Excerpt from a dataset:
####

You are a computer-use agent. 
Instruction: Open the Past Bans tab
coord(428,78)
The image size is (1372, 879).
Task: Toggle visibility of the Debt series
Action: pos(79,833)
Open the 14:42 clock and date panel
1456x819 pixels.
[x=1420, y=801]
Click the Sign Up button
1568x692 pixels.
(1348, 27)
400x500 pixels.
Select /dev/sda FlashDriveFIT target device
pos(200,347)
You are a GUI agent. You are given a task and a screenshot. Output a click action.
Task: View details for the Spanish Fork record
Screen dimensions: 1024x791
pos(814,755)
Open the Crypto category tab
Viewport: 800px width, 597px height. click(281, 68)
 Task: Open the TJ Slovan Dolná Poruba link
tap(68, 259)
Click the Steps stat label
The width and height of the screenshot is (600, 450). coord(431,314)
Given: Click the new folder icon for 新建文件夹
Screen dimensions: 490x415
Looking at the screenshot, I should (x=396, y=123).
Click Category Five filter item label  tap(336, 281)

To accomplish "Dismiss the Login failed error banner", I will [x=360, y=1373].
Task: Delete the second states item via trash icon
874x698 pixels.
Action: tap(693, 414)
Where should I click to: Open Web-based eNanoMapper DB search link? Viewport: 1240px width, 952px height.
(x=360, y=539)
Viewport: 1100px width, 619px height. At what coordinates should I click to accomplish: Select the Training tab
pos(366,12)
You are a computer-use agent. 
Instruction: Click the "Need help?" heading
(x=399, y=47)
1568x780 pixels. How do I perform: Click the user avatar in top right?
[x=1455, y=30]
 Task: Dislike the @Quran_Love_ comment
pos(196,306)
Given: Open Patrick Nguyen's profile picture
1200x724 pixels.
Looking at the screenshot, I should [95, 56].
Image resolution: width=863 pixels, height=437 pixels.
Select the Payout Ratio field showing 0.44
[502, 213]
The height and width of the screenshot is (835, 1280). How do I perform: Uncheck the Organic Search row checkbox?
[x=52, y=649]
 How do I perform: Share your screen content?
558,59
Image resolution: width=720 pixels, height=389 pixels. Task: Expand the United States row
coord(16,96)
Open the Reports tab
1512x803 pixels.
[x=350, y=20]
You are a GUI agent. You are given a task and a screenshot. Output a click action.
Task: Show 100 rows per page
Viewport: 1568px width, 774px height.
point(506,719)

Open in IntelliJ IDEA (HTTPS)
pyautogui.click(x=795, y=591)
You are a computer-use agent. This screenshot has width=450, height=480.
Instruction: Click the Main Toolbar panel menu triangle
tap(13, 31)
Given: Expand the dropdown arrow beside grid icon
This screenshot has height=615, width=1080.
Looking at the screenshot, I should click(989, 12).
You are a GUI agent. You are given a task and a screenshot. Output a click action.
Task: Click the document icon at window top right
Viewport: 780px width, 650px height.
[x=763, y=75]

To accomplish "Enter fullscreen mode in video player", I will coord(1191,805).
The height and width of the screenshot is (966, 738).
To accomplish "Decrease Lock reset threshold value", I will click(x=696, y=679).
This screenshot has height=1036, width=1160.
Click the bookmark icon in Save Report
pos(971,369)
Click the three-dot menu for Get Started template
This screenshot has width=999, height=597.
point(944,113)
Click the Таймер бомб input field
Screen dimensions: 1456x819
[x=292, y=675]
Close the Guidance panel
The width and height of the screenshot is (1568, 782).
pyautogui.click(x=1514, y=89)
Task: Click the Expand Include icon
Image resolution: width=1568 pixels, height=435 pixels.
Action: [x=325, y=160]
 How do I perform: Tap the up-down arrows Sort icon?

####

Objective
Write out every line of the data above again, word for word and in the same order.

Solution to this problem
You are a computer-use agent. 
Instruction: Open the Past Bans tab
coord(428,78)
The image size is (1372, 879).
Task: Toggle visibility of the Debt series
Action: pos(79,833)
Open the 14:42 clock and date panel
1456x819 pixels.
[x=1420, y=801]
Click the Sign Up button
1568x692 pixels.
(1348, 27)
400x500 pixels.
Select /dev/sda FlashDriveFIT target device
pos(200,347)
You are a GUI agent. You are given a task and a screenshot. Output a click action.
Task: View details for the Spanish Fork record
Screen dimensions: 1024x791
pos(814,755)
Open the Crypto category tab
Viewport: 800px width, 597px height. click(281, 68)
 Task: Open the TJ Slovan Dolná Poruba link
tap(68, 259)
Click the Steps stat label
The width and height of the screenshot is (600, 450). coord(431,314)
Given: Click the new folder icon for 新建文件夹
Screen dimensions: 490x415
Looking at the screenshot, I should (x=396, y=123).
Click Category Five filter item label  tap(336, 281)

To accomplish "Dismiss the Login failed error banner", I will [x=360, y=1373].
Task: Delete the second states item via trash icon
874x698 pixels.
Action: tap(693, 414)
Where should I click to: Open Web-based eNanoMapper DB search link? Viewport: 1240px width, 952px height.
(x=360, y=539)
Viewport: 1100px width, 619px height. At what coordinates should I click to accomplish: Select the Training tab
pos(366,12)
You are a computer-use agent. 
Instruction: Click the "Need help?" heading
(x=399, y=47)
1568x780 pixels. How do I perform: Click the user avatar in top right?
[x=1455, y=30]
 Task: Dislike the @Quran_Love_ comment
pos(196,306)
Given: Open Patrick Nguyen's profile picture
1200x724 pixels.
Looking at the screenshot, I should [95, 56].
Image resolution: width=863 pixels, height=437 pixels.
Select the Payout Ratio field showing 0.44
[502, 213]
The height and width of the screenshot is (835, 1280). How do I perform: Uncheck the Organic Search row checkbox?
[x=52, y=649]
 How do I perform: Share your screen content?
558,59
Image resolution: width=720 pixels, height=389 pixels. Task: Expand the United States row
coord(16,96)
Open the Reports tab
1512x803 pixels.
[x=350, y=20]
You are a GUI agent. You are given a task and a screenshot. Output a click action.
Task: Show 100 rows per page
Viewport: 1568px width, 774px height.
point(506,719)

Open in IntelliJ IDEA (HTTPS)
pyautogui.click(x=795, y=591)
You are a computer-use agent. This screenshot has width=450, height=480.
Instruction: Click the Main Toolbar panel menu triangle
tap(13, 31)
Given: Expand the dropdown arrow beside grid icon
This screenshot has height=615, width=1080.
Looking at the screenshot, I should click(989, 12).
You are a GUI agent. You are given a task and a screenshot. Output a click action.
Task: Click the document icon at window top right
Viewport: 780px width, 650px height.
[x=763, y=75]

To accomplish "Enter fullscreen mode in video player", I will coord(1191,805).
The height and width of the screenshot is (966, 738).
To accomplish "Decrease Lock reset threshold value", I will click(x=696, y=679).
This screenshot has height=1036, width=1160.
Click the bookmark icon in Save Report
pos(971,369)
Click the three-dot menu for Get Started template
This screenshot has width=999, height=597.
point(944,113)
Click the Таймер бомб input field
Screen dimensions: 1456x819
[x=292, y=675]
Close the Guidance panel
The width and height of the screenshot is (1568, 782).
pyautogui.click(x=1514, y=89)
Task: Click the Expand Include icon
Image resolution: width=1568 pixels, height=435 pixels.
Action: [x=325, y=160]
 How do I perform: Tap the up-down arrows Sort icon?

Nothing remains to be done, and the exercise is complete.